Reviewed by Linda Melvern (Department of International Politics, University of Wales, Aberystwyth)
Published on H-Genocide (November, 2005)
Genocide: A Student Guide
This book, The Rwanda Genocide is part of a series intended to help students--most likely graduate students--learn about historical events through readings of a diverse selection of sources. These are intended to enable the students to become more discriminating and thoughtful readers of history. On this first requirement, to present a diverse selection of sources on the 1994 genocide in Rwanda, this book certainly succeeds.
"The Greenhaven at Issues in History" series, of which this book is a part, is endowed with greater ambition. The series, as described in the "Foreword" to this volume, is designed to present historical events that have been "interpreted differently" and that have sparked "controversy among eyewitnesses, contemporary observers, and historians" (p. 6). In this respect The Rwanda Genocide barely qualifies. For far from presenting controversial interpretations that are at odds with each other, the essays here are broadly and wonderfully complementary, each covering an important aspect of a milestone event in history.
The Rwanda Genocide is divided into chapters variously headed "The Causes of the 1994 Genocide," "The Role of 'the International Community'," and "Rebuilding Rwanda." Under each chapter is a series of essays by the following experts: Fergal Kean, Villia Jefremovas, Todd Salzman, Peter Uvin, Shaharyar Khan, Iqbal Riza, Samantha Power, Joseph Ndereyimana, and Heather Hamilton.

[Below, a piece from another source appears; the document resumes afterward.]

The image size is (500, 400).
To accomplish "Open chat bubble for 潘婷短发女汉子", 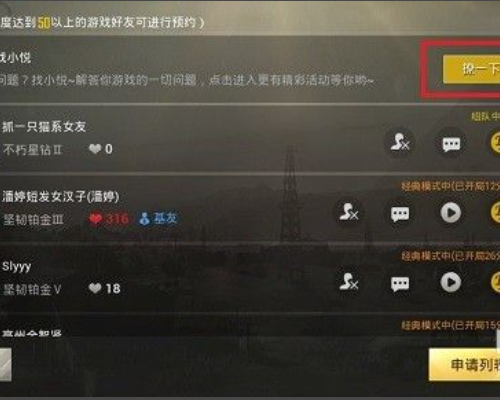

There is also an essay written under the Human Rights Watch byline about juvenile prisoners in Rwanda. The book ends with a rather intemperate article about the perceived failings of the International Criminal Tribunal for Rwanda (ICTR), which was established to bring to justice those who planned and perpetrated the genocide. Included in the text, most usefully, is a speech by President Bill Clinton when he went to Kigali, the Rwandan capital, four years after the genocide. The speech was an apology on behalf of the United States for its failure to respond to the slaughter and to outline ways in which the United States could help rebuild the country.
In a book such as this, of collected essays, the introduction is of vital importance for it must set out as clearly as possible the basic facts of what happened. In the case of Rwanda, and central to the tragedy, is the scandalous failure by the Security Council of the United Nations to help Rwanda when no attempt was made to either prevent the start of, or even delay, the progress of the genocide. The United Nations Security Council is central to the application of the 1948 Convention on the Prevention and Punishment of the Crime of Genocide, which was the world's first truly universal, comprehensive and codified protection of human rights. The Genocide Convention relies on the United Nations, its procedures and institutions, to prevent, and in a worse case, to punish genocide. Yet in the book's introduction there is no central role for the Council; instead one finds a description of how "debates raged in the U.S., France, the UN and elsewhere around the globe over how to respond" (p. 8). This is not quite the case. In 1994, the last resort for the people of Rwanda was the Security Council. It is here that the failure to act is manifest through a decision taken among the ten non-permanent members and the five permanent members--France, the United States, United Kingdom, China, and Russia.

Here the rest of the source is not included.